--- PASSAGE Enclosed Below ---
What is… amnesia

In this series, I dig a little deeper into the meaning of psychology-related terms.

This week’s term: amnesia

Amnesia is a memory deficit that can go in two different directions.  Retrograde amnesia goes backward, affecting previously stored memories.  Anterograde amnesia goes forward, affecting the ability to move short-term memory information into new long-term stored memories.

There are multiple types of amnesia that can have retrograde or anterograde effects.  Typically the effect is on declarative memory (factual information) rather than procedural memory (how to complete tasks).

Alzheimer’s disease and other forms of dementia are degenerative diseases that cause memory loss as a result of physical changes in the brain.

Post-traumatic amnesia occurs following a traumatic brain injury such as a concussion.  While it lasts, new events can’t be stored in memory.  This type of amnesia can be both retrograde and anterograde.  The Galveston Orientation Amnesia Test (GOAT) is the most commonly used test for post-traumatic amnesia.

Transient global amnesia is a neurological disorder with attacks that last several hours and involve short-term memory being effectively knocked out, along with difficulties retrieving older memories.  Aside from that, though, the person is cognitively intact.  The cause isn’t understood, but it has been linked to migraines and epilepsy.
--- End of Enclosed PASSAGE ---
--- SOURCE MATERIAL Enclosed Below ---
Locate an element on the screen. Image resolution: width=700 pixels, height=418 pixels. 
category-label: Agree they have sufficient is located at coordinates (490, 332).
--- End of Enclosed SOURCE MATERIAL ---
### [ASSIGNED TASK]
Answer these questions from the amnesia article:
1. In which direction does retrograde amnesia go?
2. Which test is most commonly used for post-traumatic amnesia?
3. What has transient global amnesia been linked to?
The data shown above isn't needed for this work.

### [WRITTEN RESPONSE]
1. Backward, affecting previously stored memories.
2. The Galveston Orientation Amnesia Test (GOAT).
3. Migraines and epilepsy.